Well the Easter story is all about the love of our heavenly Father, to call out to us again and again, and when we find strength to speak of our mistakes, will speak to us in the living Word of His Son, that we in Him may live anew. The heavenly Father's forgiveness is 24/7, prepared and planned in the story of Jesus' "forty day" wilderness journey against this world's temptations. However unfashionable or even unfathomable to the modern ear is our calling to deny ourselves, take up our cross, and follow the course of our own forty days. No flowers then decorate the church, chocolate, alcohol, sweets, indulgences set aside, fast days – Ash Wednesday, Fridays, Good Friday - study, good works taken on. So as winter's bare field, as the plough may turn the soil, we turn our lives bare, that the Son's lengthening days may warm our hearts, to share the good of this life with all people, as is our loving Father's purpose in creation, fullness of life.

Yours in Christ

Rev'd Brin Singleton
Rector

Wednesday, February 1, 2017

Rector's View - February 2017

Dear friends,

Amidst all the uncertainties of our changing world, European and Transatlantic alliances undermined and under threat, we look for surety and trust in all that is familiar and known to us.

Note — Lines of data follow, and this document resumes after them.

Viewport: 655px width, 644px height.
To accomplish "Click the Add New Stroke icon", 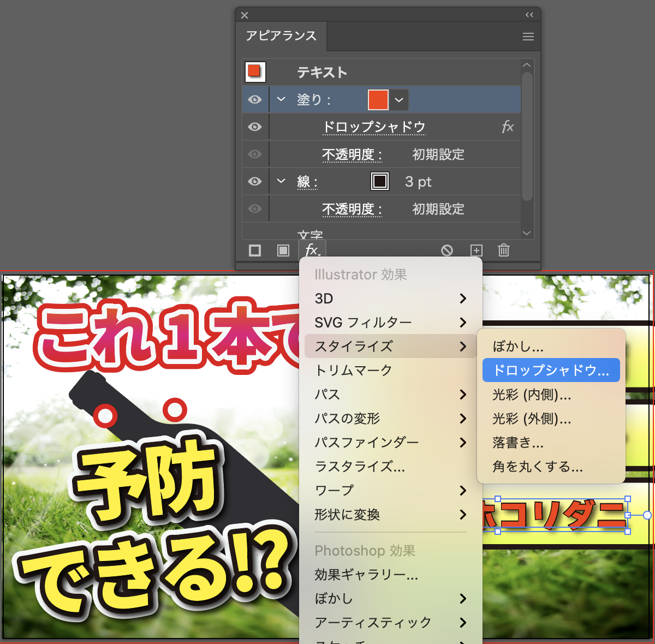I will click(x=255, y=251).
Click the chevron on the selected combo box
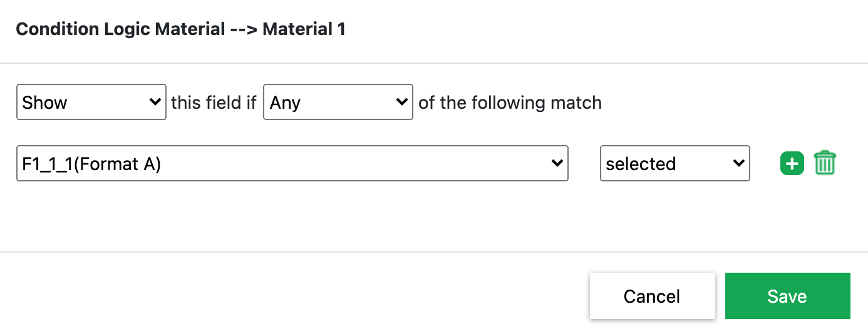 pos(738,164)
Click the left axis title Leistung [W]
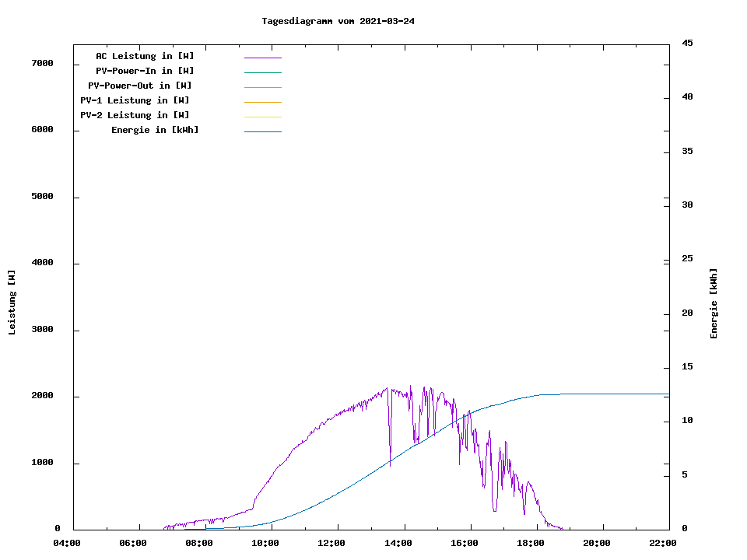This screenshot has height=560, width=747. (12, 303)
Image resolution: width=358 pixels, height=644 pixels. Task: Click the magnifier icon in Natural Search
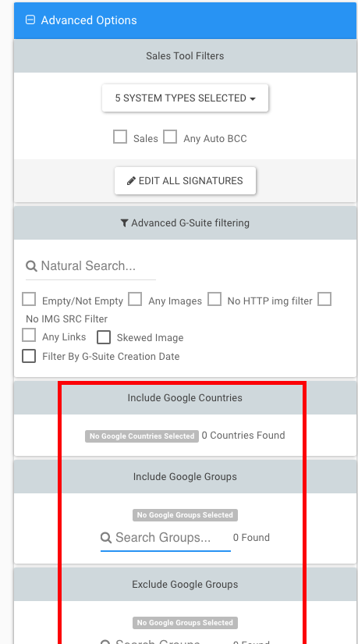pos(31,265)
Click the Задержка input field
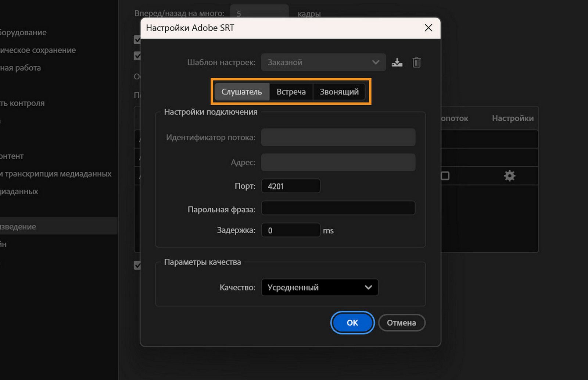Viewport: 588px width, 380px height. (291, 230)
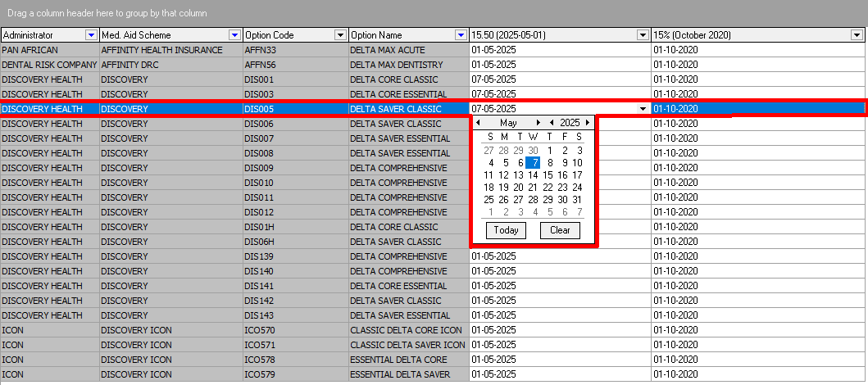Go to next month after May
Screen dimensions: 868x385
pyautogui.click(x=536, y=123)
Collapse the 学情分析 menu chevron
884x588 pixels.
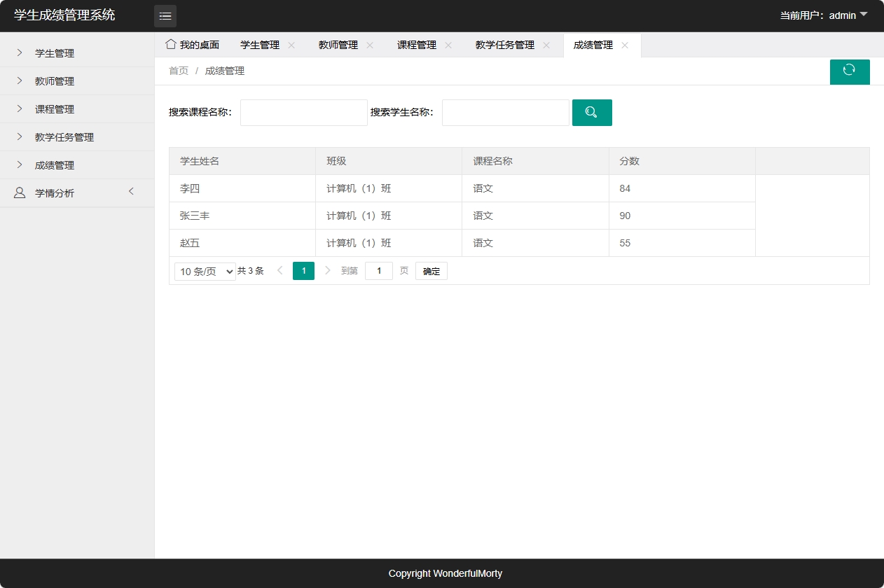pos(131,192)
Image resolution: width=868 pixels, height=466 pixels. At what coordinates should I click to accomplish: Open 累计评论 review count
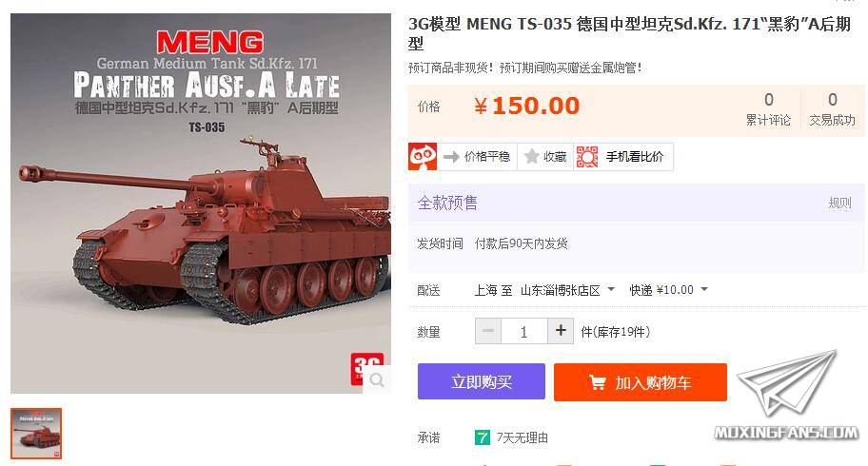768,109
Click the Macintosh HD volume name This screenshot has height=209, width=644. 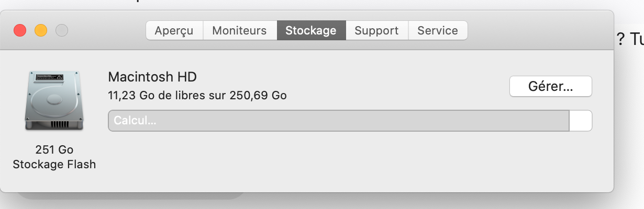152,77
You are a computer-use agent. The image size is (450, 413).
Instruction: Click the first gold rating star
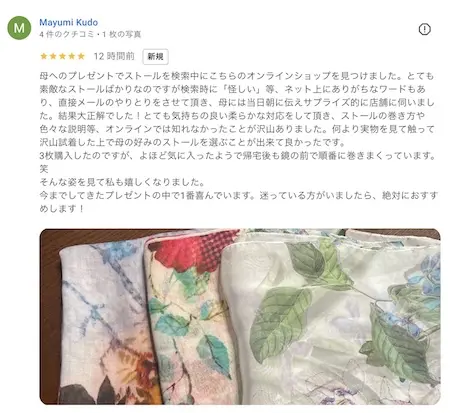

The story of our faith has ever sought to remind creation's children of the Creator's sure and loving purposes for us. That whatever the uncertainties and trials of the day to day, creation provides of her plenty and of her good, where we match our work to her trust.

The raging of winter's storms abates, and in the sunburst's calming display we look to returning days of promise ahead, that we may regroup and defend against all that the winter's shock has undermined and destroyed.

God's promise to us in scripture, as in creation's turning of the seasons, is ever to call us back to His loving purpose, whatever storms undermine our sureties and trusts, God waits on our return, His love rises amidst the winter of our hearts in sending us the risen life of His Son, our teacher, our Salvation, our Christ.

The Good News of our Gospel has recounted the wilderness call to renewal made by John the Baptist. In his day the people looked to restore the golden age of days long past, John's teaching caught the mood of the people looking for their new day, yet he chose to redirect their search to one in whom his trust was sure.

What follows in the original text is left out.